In his work with survivors of post-traumatic stress, psychotherapist and author Terry Kellogg emphasizes the fact that abusive behaviors whether we direct them toward ourselves, other people, or other species are not natural to human beings. People enact such behaviors because something unnatural has happened to them and they have become damaged. With this important insight in mind, we might consider that the "fall" described in myths around the world was not a preordained event destined to occur in the unfoldment of human consciousness, as some linear-progressive New Age thinkers posit; nor was it the result of what the Bible terms "original sin," which carries with it the onus of fault and blame. We might consider that this historic alteration in our nature, or at least in how we express our nature, came about as the result of something unnatural that happened to us.
What could this "something" be?
Because we are creatures who were born to live in vital participation with the natural world, the violation of this participation forms the basis of our original trauma. This is the systemic removal of our lives from our previously assumed elliptical participation in nature’s world from the tendrils of earthy textures, the seasons of sun and stars, carrying our babies across rivers, hunting the sacred game, the power of the life force.
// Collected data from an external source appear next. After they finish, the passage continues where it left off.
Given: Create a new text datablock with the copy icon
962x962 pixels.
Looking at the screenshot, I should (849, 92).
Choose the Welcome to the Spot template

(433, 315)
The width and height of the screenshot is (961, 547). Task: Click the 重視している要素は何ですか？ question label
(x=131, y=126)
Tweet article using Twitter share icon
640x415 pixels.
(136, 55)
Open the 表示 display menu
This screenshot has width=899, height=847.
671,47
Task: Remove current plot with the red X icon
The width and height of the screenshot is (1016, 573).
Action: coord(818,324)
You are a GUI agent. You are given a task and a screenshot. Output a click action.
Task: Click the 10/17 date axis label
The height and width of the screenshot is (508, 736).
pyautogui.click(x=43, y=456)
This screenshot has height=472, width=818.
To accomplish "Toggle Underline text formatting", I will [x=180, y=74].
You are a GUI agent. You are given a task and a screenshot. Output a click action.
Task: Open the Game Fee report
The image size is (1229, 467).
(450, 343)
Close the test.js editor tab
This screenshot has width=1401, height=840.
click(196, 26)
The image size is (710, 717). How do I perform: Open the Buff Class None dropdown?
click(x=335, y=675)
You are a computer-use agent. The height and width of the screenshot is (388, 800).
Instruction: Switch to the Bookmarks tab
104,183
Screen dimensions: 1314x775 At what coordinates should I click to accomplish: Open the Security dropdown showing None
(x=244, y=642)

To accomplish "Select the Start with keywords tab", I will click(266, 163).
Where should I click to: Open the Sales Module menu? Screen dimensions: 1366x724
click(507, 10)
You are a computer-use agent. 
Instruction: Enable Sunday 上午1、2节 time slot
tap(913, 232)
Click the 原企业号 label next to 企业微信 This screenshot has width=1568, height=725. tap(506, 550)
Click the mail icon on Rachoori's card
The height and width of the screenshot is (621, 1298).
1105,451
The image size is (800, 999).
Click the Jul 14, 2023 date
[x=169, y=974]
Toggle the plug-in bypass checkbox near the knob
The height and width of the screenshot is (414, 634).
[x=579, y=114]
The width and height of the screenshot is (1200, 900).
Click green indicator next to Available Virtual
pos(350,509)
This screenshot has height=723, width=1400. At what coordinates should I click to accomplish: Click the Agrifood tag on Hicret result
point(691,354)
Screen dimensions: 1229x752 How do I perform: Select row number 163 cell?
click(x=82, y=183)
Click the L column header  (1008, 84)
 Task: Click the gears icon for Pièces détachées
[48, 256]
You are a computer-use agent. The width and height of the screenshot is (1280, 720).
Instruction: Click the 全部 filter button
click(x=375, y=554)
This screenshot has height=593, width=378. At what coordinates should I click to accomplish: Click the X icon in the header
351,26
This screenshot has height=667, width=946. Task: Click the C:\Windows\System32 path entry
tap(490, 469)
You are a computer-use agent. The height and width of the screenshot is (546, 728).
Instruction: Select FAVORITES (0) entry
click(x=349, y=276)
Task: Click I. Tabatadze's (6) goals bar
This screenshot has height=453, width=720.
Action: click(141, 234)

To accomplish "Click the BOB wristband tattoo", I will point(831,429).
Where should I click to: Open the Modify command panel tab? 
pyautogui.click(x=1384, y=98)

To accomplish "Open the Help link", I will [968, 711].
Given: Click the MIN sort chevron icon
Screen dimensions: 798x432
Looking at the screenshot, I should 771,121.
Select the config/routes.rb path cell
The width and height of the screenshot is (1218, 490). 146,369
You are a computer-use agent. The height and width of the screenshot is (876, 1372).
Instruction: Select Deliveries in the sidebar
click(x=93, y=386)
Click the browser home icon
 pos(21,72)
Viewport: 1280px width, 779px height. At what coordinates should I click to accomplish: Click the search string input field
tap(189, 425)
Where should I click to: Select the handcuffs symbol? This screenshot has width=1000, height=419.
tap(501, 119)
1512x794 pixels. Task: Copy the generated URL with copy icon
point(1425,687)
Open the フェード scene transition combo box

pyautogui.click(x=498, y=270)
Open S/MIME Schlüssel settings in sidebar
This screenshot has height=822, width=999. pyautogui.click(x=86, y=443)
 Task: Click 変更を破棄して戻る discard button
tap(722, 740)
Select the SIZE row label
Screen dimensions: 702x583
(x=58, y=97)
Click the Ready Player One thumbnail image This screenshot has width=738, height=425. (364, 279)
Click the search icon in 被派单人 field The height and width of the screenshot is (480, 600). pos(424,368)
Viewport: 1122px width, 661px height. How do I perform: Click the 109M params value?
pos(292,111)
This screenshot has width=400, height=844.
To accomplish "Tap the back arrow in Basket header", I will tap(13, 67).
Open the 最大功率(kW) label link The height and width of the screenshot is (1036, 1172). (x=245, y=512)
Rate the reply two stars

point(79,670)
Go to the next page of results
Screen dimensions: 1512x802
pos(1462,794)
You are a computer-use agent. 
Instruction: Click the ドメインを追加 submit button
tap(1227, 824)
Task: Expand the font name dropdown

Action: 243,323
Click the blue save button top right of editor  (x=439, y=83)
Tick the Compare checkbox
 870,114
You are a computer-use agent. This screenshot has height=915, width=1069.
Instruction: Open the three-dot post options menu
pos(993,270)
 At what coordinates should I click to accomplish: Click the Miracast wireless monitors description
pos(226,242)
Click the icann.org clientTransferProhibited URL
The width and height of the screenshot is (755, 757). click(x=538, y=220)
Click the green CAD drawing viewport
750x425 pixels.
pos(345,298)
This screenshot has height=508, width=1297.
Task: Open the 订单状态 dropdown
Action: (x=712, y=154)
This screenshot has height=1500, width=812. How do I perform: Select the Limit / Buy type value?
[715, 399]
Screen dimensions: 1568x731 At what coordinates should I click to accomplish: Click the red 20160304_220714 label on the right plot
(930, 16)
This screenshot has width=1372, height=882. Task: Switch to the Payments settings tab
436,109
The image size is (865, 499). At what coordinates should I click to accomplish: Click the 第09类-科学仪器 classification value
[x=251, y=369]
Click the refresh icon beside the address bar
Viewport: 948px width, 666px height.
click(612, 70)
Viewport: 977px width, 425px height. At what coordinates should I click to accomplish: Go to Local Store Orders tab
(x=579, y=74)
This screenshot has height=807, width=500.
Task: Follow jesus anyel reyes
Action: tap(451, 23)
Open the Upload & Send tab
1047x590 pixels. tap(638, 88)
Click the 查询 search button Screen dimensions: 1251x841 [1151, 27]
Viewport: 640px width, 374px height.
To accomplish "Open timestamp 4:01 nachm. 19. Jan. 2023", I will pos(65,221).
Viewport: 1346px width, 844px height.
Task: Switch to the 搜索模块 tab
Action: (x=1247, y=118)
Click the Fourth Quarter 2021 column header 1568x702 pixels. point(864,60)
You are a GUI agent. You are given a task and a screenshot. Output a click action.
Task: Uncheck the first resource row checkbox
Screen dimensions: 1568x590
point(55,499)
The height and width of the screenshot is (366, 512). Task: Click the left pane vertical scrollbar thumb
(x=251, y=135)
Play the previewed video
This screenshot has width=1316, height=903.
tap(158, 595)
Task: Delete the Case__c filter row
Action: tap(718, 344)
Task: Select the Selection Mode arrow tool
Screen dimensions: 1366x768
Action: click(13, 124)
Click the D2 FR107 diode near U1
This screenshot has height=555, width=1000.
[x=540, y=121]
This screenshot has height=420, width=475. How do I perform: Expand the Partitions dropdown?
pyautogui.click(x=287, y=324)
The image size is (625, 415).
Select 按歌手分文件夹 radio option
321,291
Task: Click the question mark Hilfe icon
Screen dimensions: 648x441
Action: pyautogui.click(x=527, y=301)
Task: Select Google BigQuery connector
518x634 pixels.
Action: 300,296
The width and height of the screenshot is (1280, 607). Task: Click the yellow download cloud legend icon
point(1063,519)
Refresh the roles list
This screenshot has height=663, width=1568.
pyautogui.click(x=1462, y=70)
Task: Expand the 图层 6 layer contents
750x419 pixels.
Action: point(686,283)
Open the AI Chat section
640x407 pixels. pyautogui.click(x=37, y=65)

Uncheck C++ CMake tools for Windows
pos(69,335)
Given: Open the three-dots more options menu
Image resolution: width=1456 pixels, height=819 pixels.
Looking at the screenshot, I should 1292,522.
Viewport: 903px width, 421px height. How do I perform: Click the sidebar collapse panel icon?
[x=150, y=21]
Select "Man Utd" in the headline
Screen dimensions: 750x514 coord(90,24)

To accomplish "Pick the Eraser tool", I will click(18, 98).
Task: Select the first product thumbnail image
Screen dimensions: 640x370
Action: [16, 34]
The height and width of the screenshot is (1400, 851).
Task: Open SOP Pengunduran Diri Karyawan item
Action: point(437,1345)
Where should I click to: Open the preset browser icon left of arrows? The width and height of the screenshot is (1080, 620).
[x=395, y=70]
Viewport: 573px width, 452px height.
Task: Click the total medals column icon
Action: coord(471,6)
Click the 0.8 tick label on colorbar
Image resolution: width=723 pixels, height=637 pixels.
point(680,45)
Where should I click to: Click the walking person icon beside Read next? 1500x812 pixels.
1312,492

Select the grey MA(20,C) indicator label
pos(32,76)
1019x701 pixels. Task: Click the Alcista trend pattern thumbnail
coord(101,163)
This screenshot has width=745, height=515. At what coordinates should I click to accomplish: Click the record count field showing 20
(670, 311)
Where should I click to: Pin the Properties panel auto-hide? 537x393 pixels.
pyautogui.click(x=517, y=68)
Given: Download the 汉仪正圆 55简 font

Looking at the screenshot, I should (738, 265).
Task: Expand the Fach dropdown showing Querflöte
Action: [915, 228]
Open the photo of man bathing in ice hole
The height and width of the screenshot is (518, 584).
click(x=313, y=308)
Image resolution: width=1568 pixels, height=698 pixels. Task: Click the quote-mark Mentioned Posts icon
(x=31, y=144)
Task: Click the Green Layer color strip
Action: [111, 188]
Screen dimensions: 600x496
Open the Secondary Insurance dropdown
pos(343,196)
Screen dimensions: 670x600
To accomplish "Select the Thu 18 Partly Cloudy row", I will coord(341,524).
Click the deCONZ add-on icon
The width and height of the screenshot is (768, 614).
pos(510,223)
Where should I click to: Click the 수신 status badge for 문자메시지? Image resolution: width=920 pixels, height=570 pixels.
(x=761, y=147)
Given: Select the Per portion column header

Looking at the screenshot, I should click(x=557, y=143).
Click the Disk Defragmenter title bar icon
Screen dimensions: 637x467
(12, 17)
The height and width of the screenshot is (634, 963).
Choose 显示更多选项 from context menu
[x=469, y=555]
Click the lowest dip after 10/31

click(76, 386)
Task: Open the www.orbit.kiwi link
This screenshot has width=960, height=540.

It is a severance that in the western world was initiated slowly and subtly at first with the domestication of plants and animals, grew in intensity with the emergence of large-scale civilizations, and has developed to pathological proportion with mass technological society until today you and I can actually live for a week or a month without smelling a tree, witnessing the passage of the moon, or meeting an animal in the wild, much less knowing the spirits of these beings or fathoming the interconnections between their destinies and our own. Original trauma is the disorientation we experience, however consciously or unconsciously, because we do not live in the natural world. It is the psychic displacement, the exile, that is inherent in civilized life. It is our homelessness.